As a distance runner and a teleradiologist, I prefer the slow and steady accomplishment of the long haul.
I'm a distance runner. I got started with relatively small races during middle school (two to three miles at a time), but I lost interest in the competitive aspect and started doing it purely for fitness and the challenge of exceeding myself.
The mileage gradually increased over the years; at my peak during med school, I was doing about 10 miles in mountainous terrain every other day. I suppose part of my motivation was that stopping a day's run meant I would be back to studying that much sooner. In more recent years, I've settled in to the six to seven mile range. Which means that, yes, the title of today's column is a bit of an exaggeration. You can have your price of admission back if you feel cheated.
I never bring music or other distractions with me on my runs; it's just me, my surroundings, and my thoughts. Letting your mind do whatever it wants for an hour or more is an interesting pursuit; I recommend it. One's focus does tend to drift back to the physical exercise and prevailing conditions, and it's at such times that aches, pains, and plain old fatigue are most noticeable and pose their greatest threats to performance.
Being on in-house call during med school and postgraduate training, at times, had a similar feel. Granted, there's a big difference between 24+ hours of hospital work and one hour of physical exertion - not the least of which being the consequences for saying "screw this," and going home partway through.
Nevertheless, there's a certain sensation of slowly but steadily accomplishing something that, from the outset, looked too big a feat. Sometimes, you even look at it in hindsight, and think, "Did I really do all of that?"
For me, both pursuits are rendered doable by focusing as little as possible on incremental progress. During running, that means paying no attention to the passage of time or mileage (infinitely harder when one is stuck on a treadmill with all of its digital displays rather than covering real distance outdoors). Covering a call shift - or even a regular workday - looking at the clock is also a bad move, but so is keeping tabs on how many cases I've read. The more frequently I check on my status, the less progress I've made since the last time I checked - and the longer my task seems to last.
Anything taking me out of my "zone" is almost as bad. While running, this might mean stopping at a busy intersection, or pausing to tie a loose shoelace. While reading studies, the opportunities for self-interruption are more plentiful and insidious - indulging in personal phone calls, for instance, or even just text messages. Checking stocks, news, or Facebook. Each diversion brings productive momentum to zero, and subsequently returning to actual work entails fighting a sort of psychological inertia.
When I worked in outpatient imaging centers, or even in some hospital environments, sometimes this could not be helped. For instance, if PACS went down. Or if I managed to get totally caught up, and had no more cases to read at the moment. Sitting and waiting for more studies is a particularly painful way to watch the seconds slowly tick by, especially if compensation is tied in any way to your productivity.
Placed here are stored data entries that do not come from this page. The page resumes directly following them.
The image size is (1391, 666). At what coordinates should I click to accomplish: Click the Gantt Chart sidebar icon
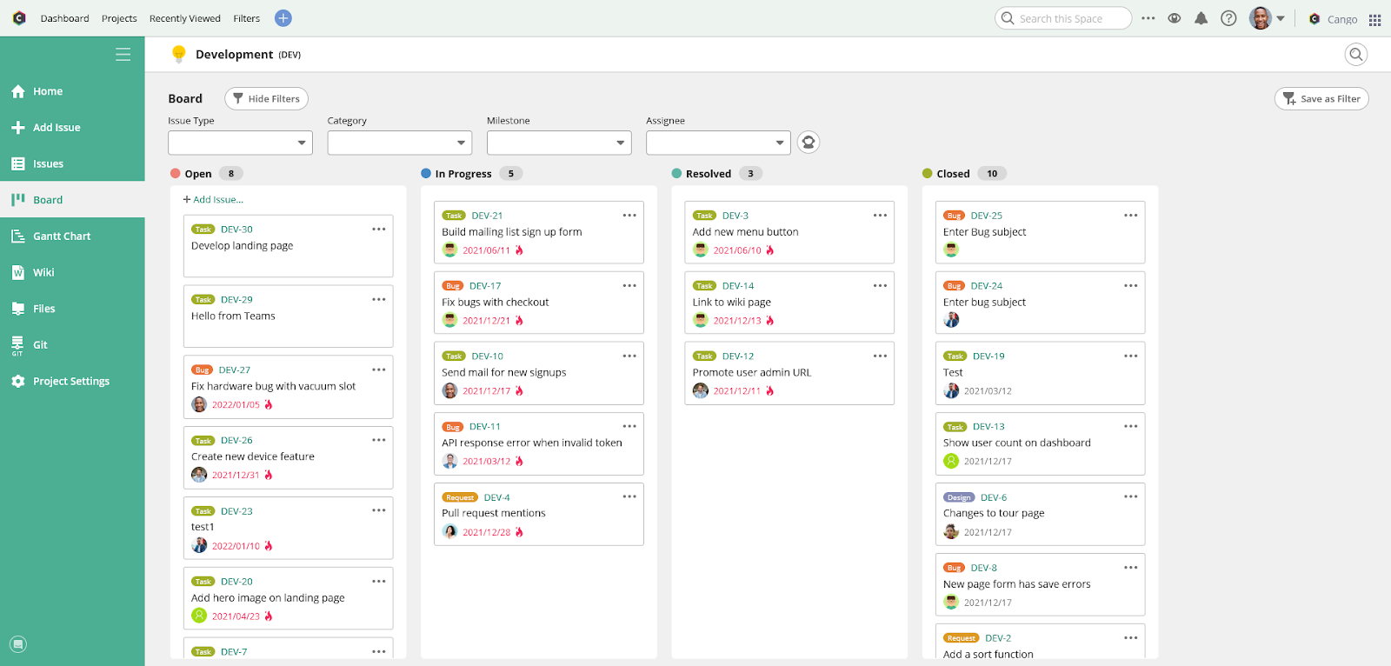[x=18, y=236]
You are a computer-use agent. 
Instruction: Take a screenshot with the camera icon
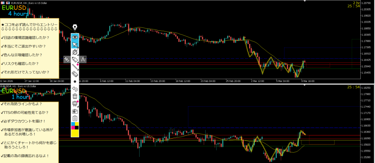(x=75, y=111)
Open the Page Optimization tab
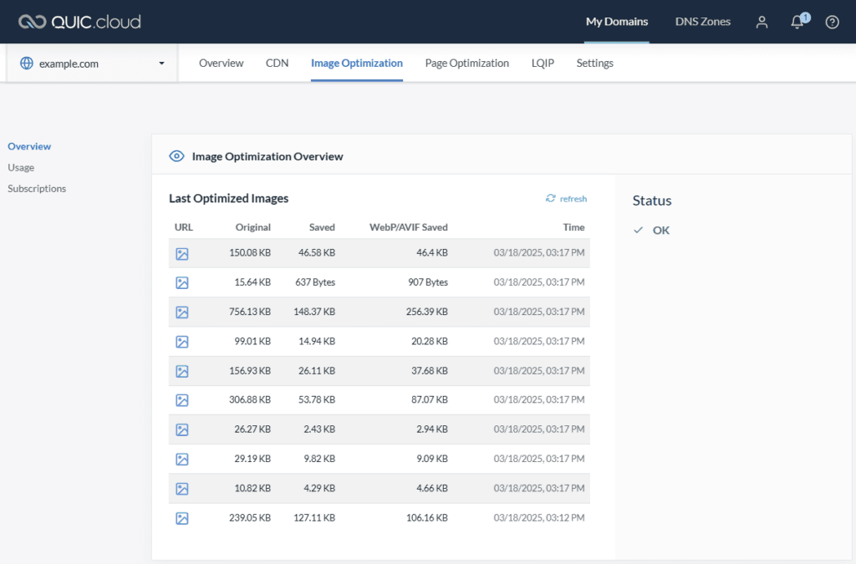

It's one of the welcome changes I encountered when shifting into the teleradiology world - sharing in coverage of dozens of sites, I much more rarely found myself with nothing to do other than watch the clock. It's like Chris Rock's description of a career versus a job: With a career, "there ain't enough time in the day. Time just flies." But with a job, "there's too much time."
Of course, not everybody is a distance runner, built for long-haul endurance. Some find themselves better suited to sprinting. In radiological terms, I suppose that would involve shutting out all distracters for shorter periods of time and burning through cases at rates that I know I could never maintain for a full shift, peppered by more frequent breaks. Your mileage may vary, so to speak.